Saved entries
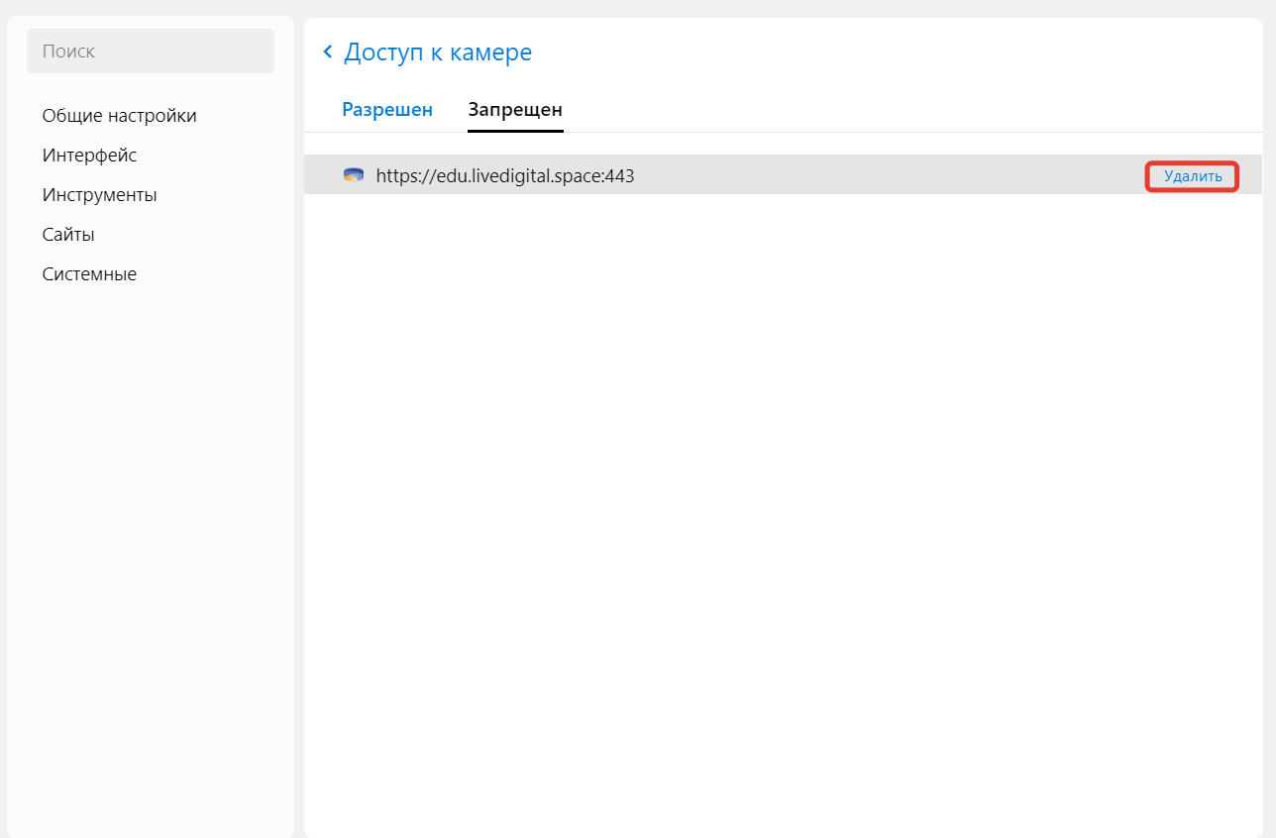The height and width of the screenshot is (838, 1276).
Task: Delete the edu.livedigital.space camera restriction
Action: [x=1193, y=176]
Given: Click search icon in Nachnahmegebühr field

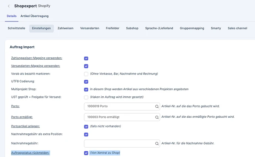Looking at the screenshot, I should point(157,143).
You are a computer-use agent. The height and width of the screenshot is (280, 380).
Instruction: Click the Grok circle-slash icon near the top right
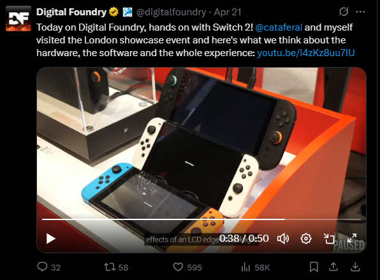click(x=344, y=11)
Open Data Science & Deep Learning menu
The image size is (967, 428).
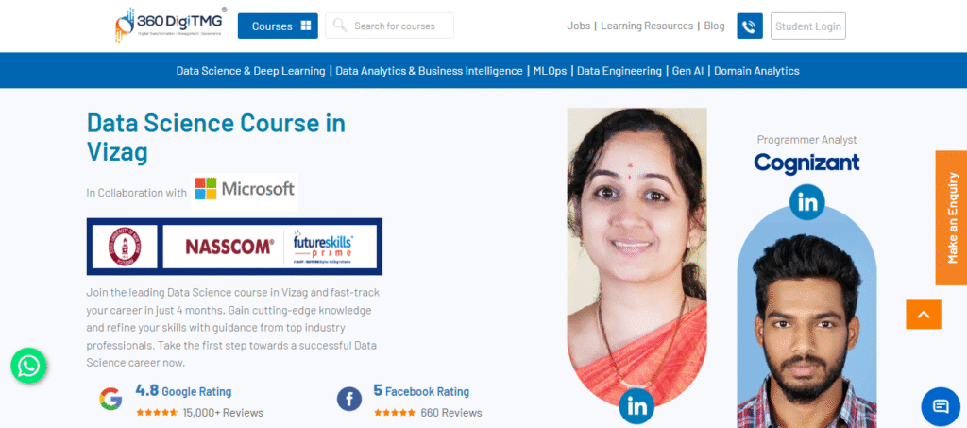(250, 71)
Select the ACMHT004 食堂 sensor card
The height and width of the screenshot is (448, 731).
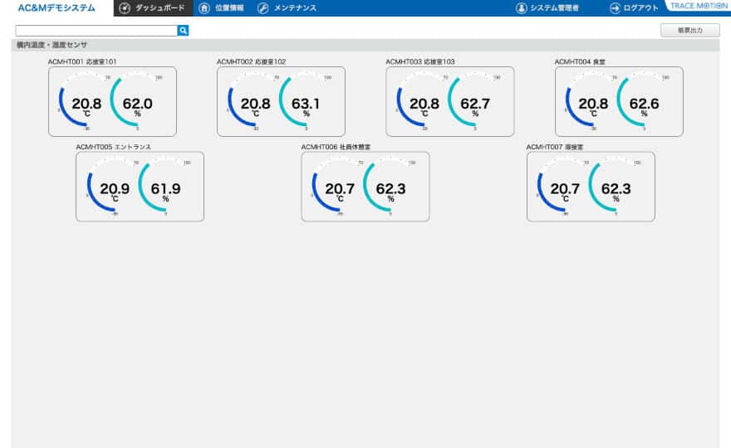[619, 101]
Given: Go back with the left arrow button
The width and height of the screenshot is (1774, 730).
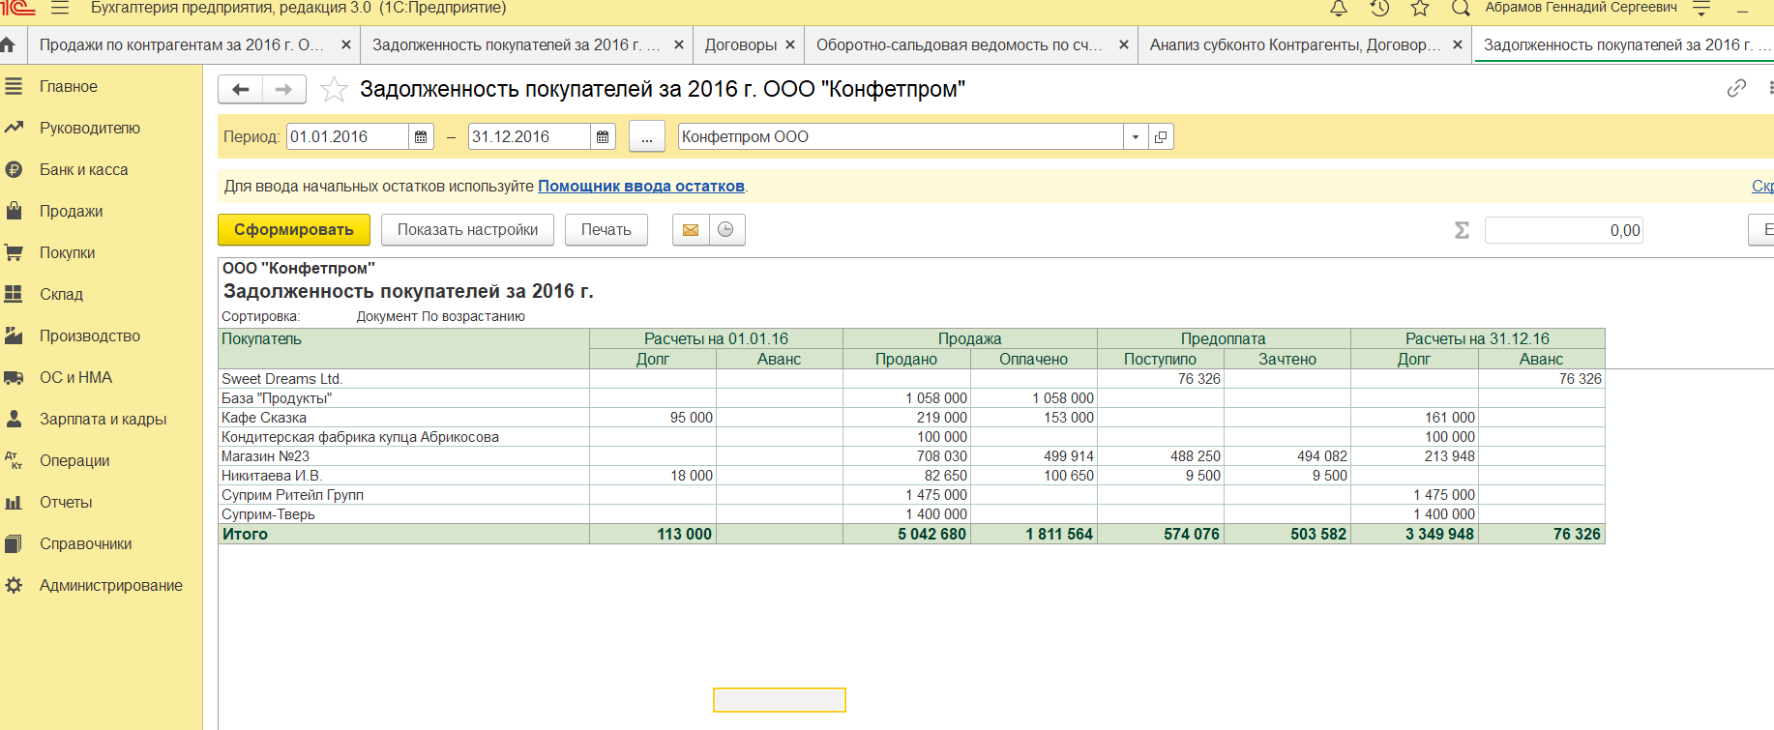Looking at the screenshot, I should (x=241, y=90).
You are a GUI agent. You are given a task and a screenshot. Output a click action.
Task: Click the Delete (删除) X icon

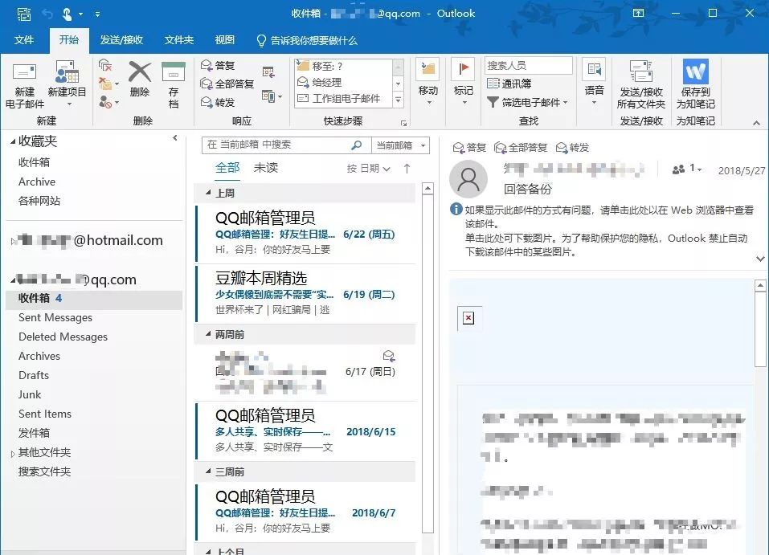pyautogui.click(x=140, y=71)
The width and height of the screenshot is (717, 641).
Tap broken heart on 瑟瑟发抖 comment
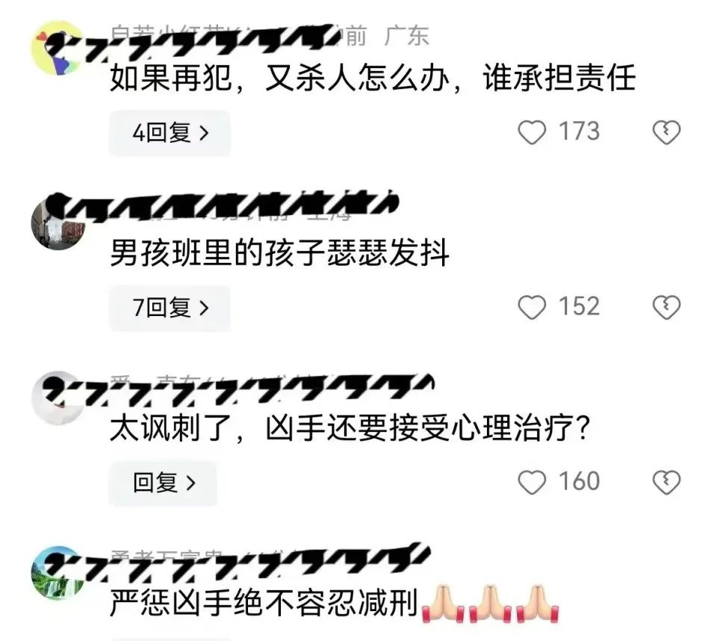[x=666, y=307]
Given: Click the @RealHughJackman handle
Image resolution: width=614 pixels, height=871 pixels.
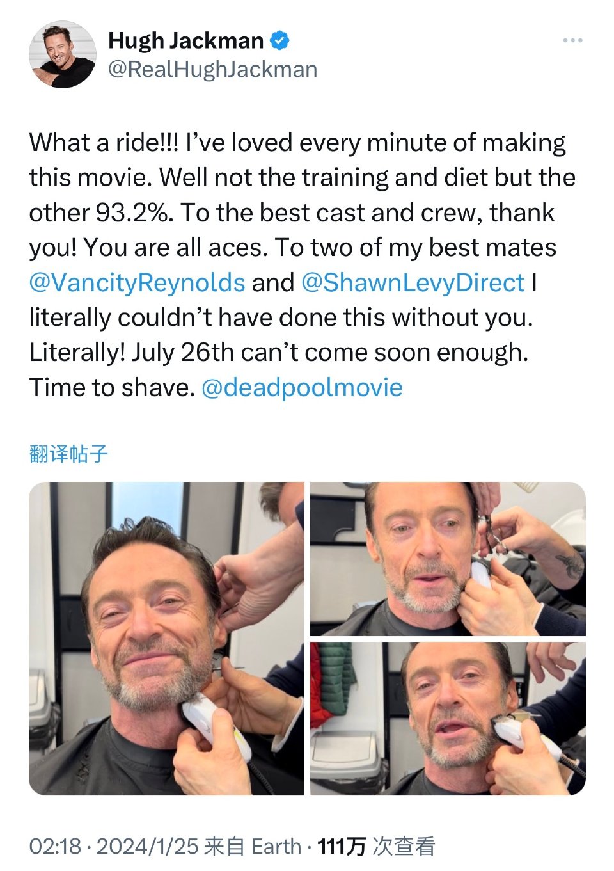Looking at the screenshot, I should point(212,69).
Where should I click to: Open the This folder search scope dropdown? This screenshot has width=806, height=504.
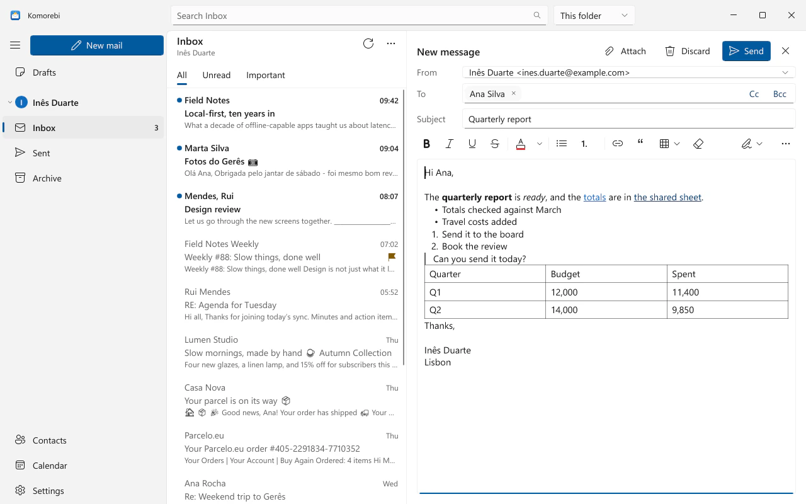(x=594, y=16)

▶ [Exercise objective]: Exactly the lines from the line that contains "Given: Click search" through the last line above, and no other lines, must be output, with pictures excluded.

▶ [Reply to the exercise]:
Given: Click search icon in Nachnahmegebühr field

Looking at the screenshot, I should point(157,143).
You are a computer-use agent. The height and width of the screenshot is (280, 380).
Instruction: Click the Grok circle-slash icon near the top right
click(x=344, y=11)
Open Data Science & Deep Learning menu
The image size is (967, 428).
(250, 71)
Select the ACMHT004 食堂 sensor card
The height and width of the screenshot is (448, 731).
[619, 101]
Given: Go back with the left arrow button
The width and height of the screenshot is (1774, 730).
Looking at the screenshot, I should (x=241, y=90).
You are a GUI agent. You are given a task and a screenshot. Output a click action.
Task: Click the Delete (删除) X icon

pyautogui.click(x=140, y=71)
The width and height of the screenshot is (717, 641).
Tap broken heart on 瑟瑟发抖 comment
[x=666, y=307]
Given: Click the @RealHughJackman handle
Image resolution: width=614 pixels, height=871 pixels.
Looking at the screenshot, I should point(212,69).
Where should I click to: Open the This folder search scope dropdown? This screenshot has width=806, height=504.
(x=594, y=16)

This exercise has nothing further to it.